Poet and rock star Patti Smith once wrote, “It is the artist’s responsibility to balance mystical communication with the labor of creation.” Long before and after Smith, women artists—many overlooked by history—incorporated spiritual practices into their creative work. In fact, many used them to access visions and expressions unique to them, making a language all their own. But if art is a language, then what truths were these women speaking? What can we learn from spending time with their messages?

Hilma af Klint: Closing Your Eyes and Seeing Color

In recent years, there’s been a surge of interest in turn-of-the-century abstract artist Hilma af Klint’s bold paintings of gathering lines and clusters of circles. Though she is currently known as one of the first innovators of abstraction, she was overlooked and overshadowed by male painters in her lifetime. Yet in 2016, an exhibition of her work at New York’s Guggenheim broke attendance records and became the most-visited exhibit in the museum’s 60-year history. The same year, the Serpentine Gallery in London hosted an exhibit of the painter’s work that The Sunday Times called the “show of the year.” She’s also been the subject of numerous books, among them Hilma af Klint: Visionary and, more recently, Hilma af Klint: A Biography.

All of this is remarkable for an artist buried in a grave marked with her father’s name and who painted her first abstract work in 1906 at the age of 44. (More reasons she’s a rock star!)

Af Klint was keenly interested in spirituality and explored meditation and communion with the “divine” to create her images. She experimented with what she called automatic drawing, in which she shifted her mindset via meditation and prayer to connect with something beyond herself before turning toward her materials. Then, she created.

Artist Hilma af Klint in her studio around the turn of the century
                     Hilma af Klint circa 1890. (Photo: Heritage Images | Getty)

“The pictures were painted directly through me, without preliminary drawings and with great power,” she said. “I had no idea what the pictures would depict and still I worked quickly and surely without changing a single brushstroke.” Looking at her paintings and their geometric and spherical shapes that honor ephemeral states, you might imagine what you might also see, with your eyes closed, in a meditative state.

In her book The Other Side: A Story of Women in Art and the Spirit World, art critic and editor Jennifer Higgie looked at artists like af Klint. She wrote that “female artists who communed with the spirits were generally dismissed as kooks, while their male counterparts (in af Klint’s case, Wassily Kandinsky) were heralded as geniuses.” Though af Klint didn’t find success in her lifetime, she kept creating.

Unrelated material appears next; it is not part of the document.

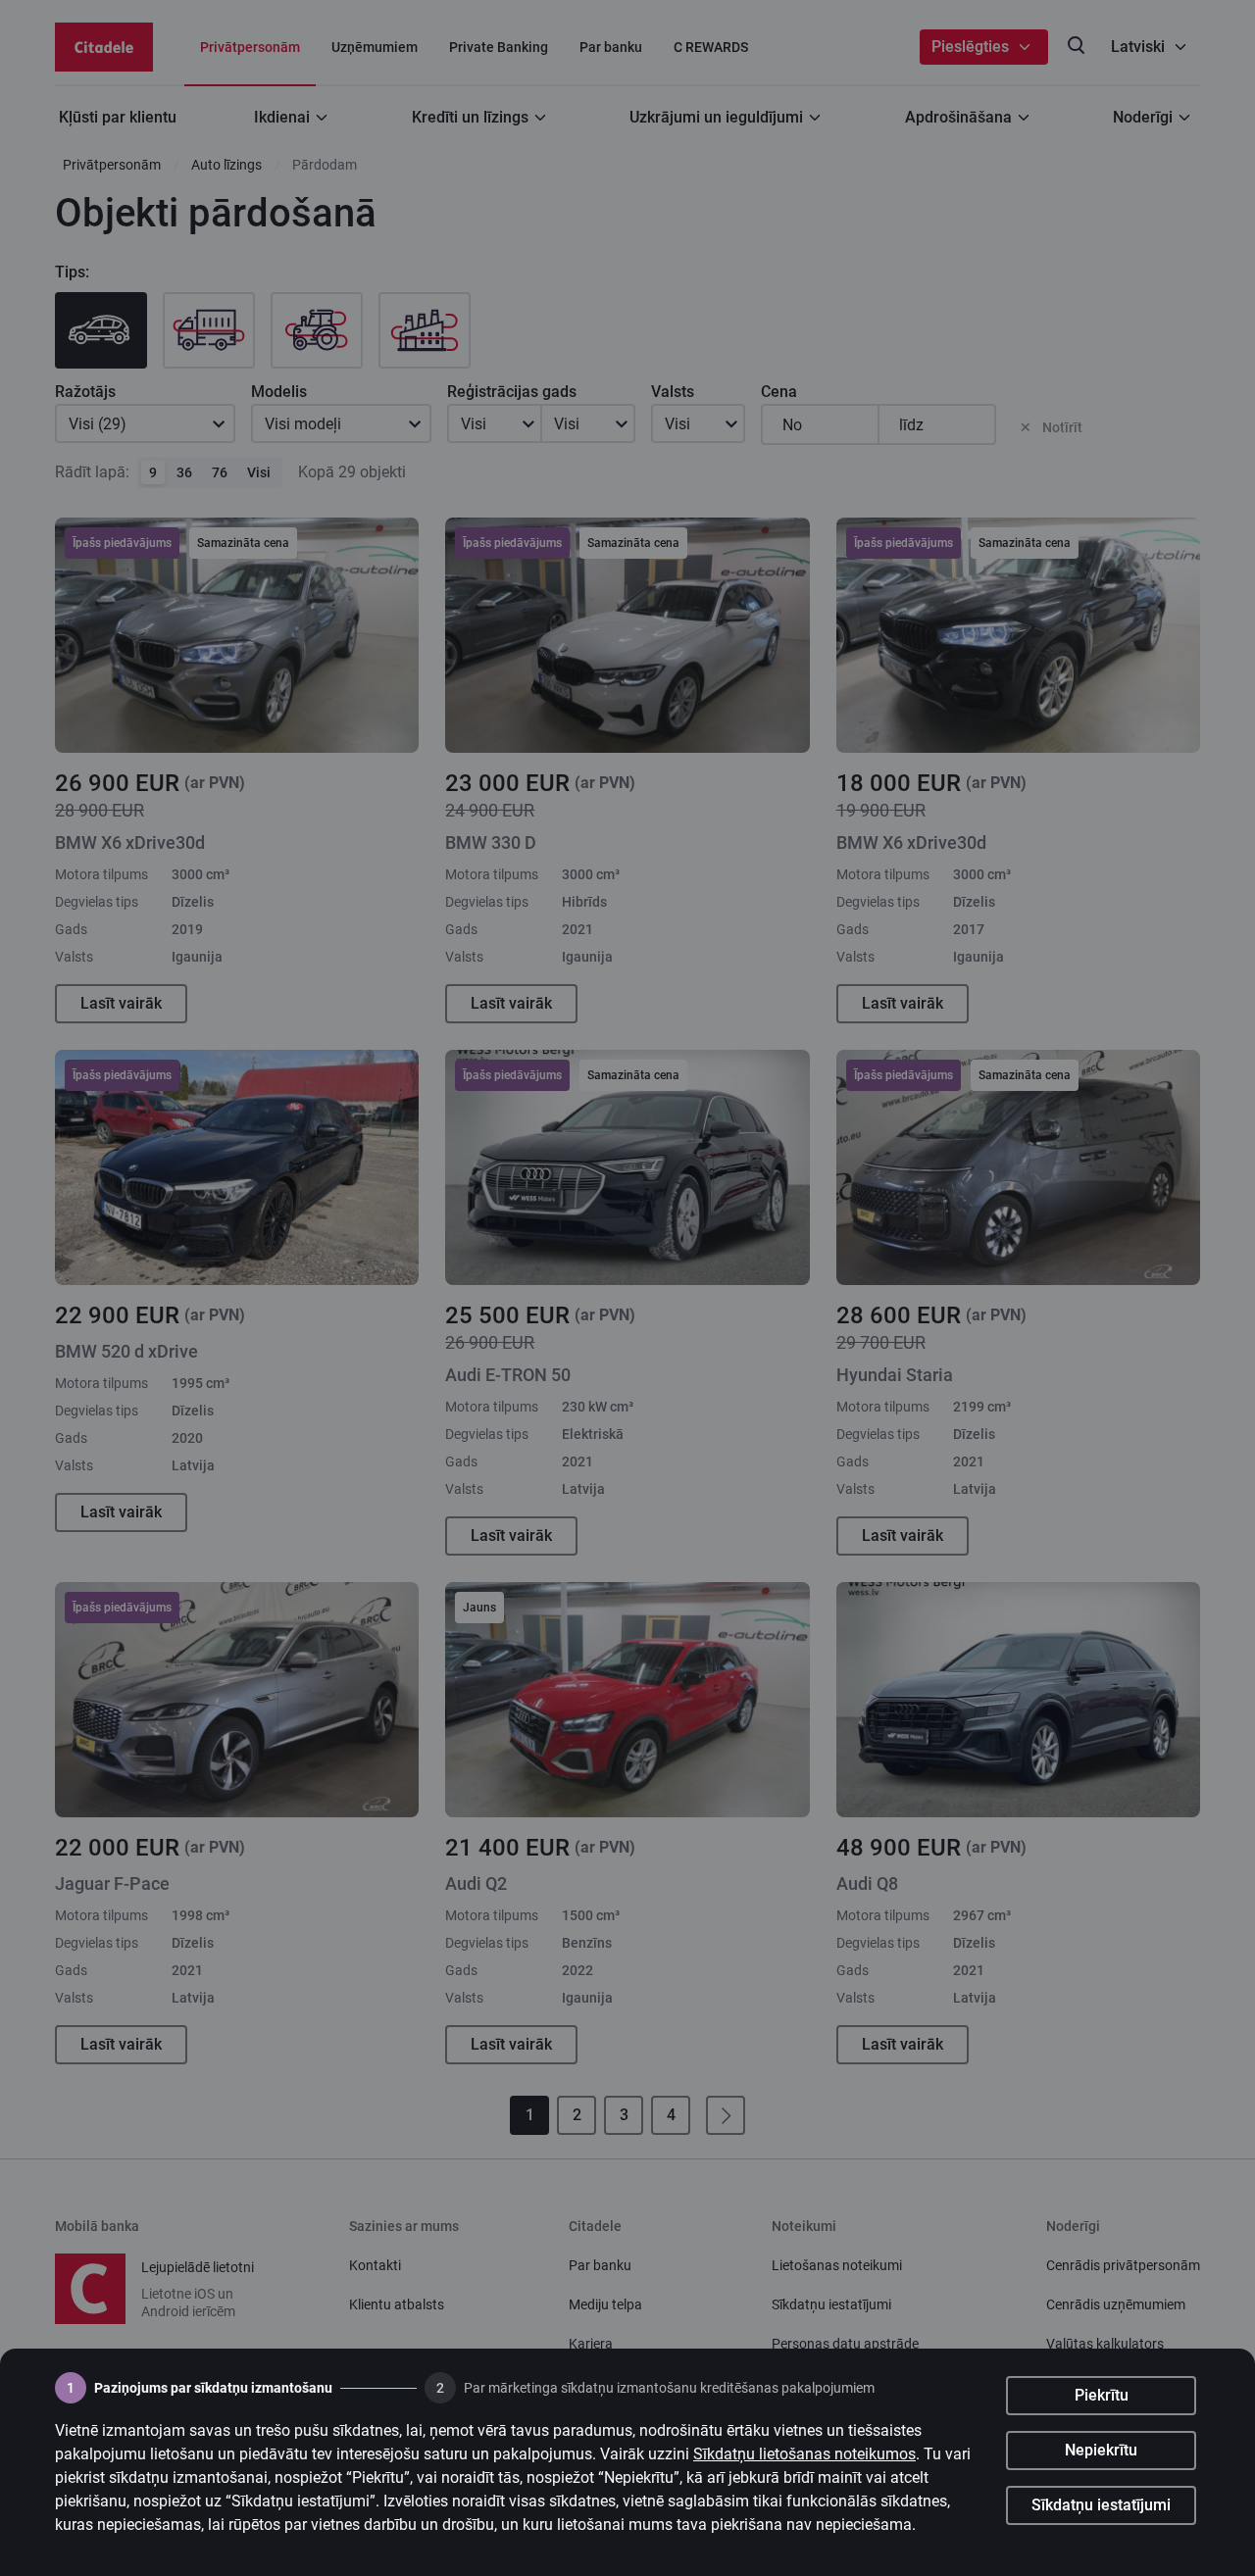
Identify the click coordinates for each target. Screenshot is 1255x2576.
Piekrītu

Her art, meditative practices, and innovation are hard to separate. Many of af Klint’s spiritual practices were rooted in Theosophy, a popular movement in the 1800s that helped grow yoga in the West. Theosophy prioritized yoga as a path of intuitive development. Af Klint used intuition and a sort of “second sight” to access her work.

She wasn’t the only one dipping into intuition, yoga, and meditation to access artistry.

Artwork by Emma Kunz
                    A small array of works by Emma Kunz (Illustrations: Courtesy of Emma Kunz Centre)

Emma Kunz: Kaleidoscopes of the Heart

A Swiss-born naturopath, artist, painter, and researcher, Emma Kunz worked in the early 1900s. Like many women of her time, she didn’t receive formal art education. Spirituality became her teacher.

A prolific maker who authored several books involving spiritual thoughts and poems, Kunz used tools such as pendulums and meditation to connect to inspiration. From there, she drafted geometric drawings to give structure to her ideas. Her paintings look like fractals of light, patterns of complex line and color in muted greens, yellows, and burnt orange.

Of her own work, she said, “Shape and form expressed as measurement, rhythm, symbol, and transformation of figure and principle.” You might think of them as psychedelic mandalas that move the viewer.

Artist Emma Kunz
                                                                               Emma Kunz (Photo: Emma Kunz Centre)

Kunz claimed the intuition she accessed while creating helped her gain insight into how her patients might heal. She used her pendulums to graph the energies she was feeling, then she drew, sketched, and painted. From there, she could discuss topics of health of the body and mind in visual ways.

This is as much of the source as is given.